Pointing entries for documents and screenshots:
◇ ◇ ◇ ◇

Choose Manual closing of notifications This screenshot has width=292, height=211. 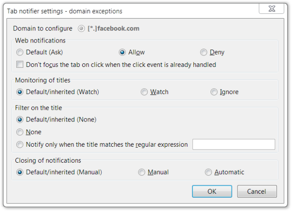coord(142,172)
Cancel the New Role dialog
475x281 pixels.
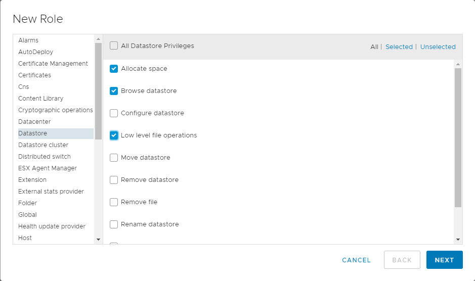pos(356,260)
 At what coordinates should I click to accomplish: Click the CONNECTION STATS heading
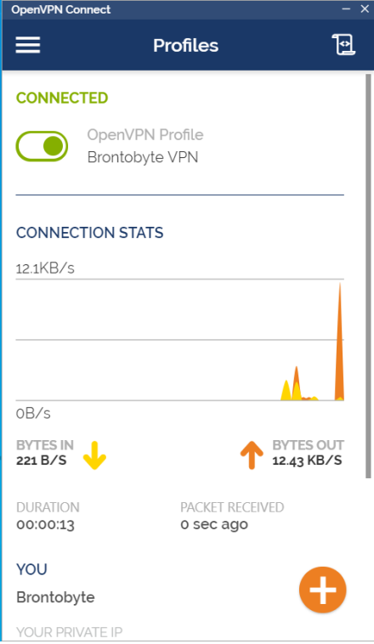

◇ ◇ ◇ ◇

Starting with the line that contains "Cancel the New Role dialog" and going on through the end of the lines, write those lines out again with their requests, shifting every coordinate in the answers up by 142. Omit the pictures from your answer.

Cancel the New Role dialog
475x281 pixels.
pos(498,402)
 At what coordinates should I click to accomplish: Click the CONNECTION STATS heading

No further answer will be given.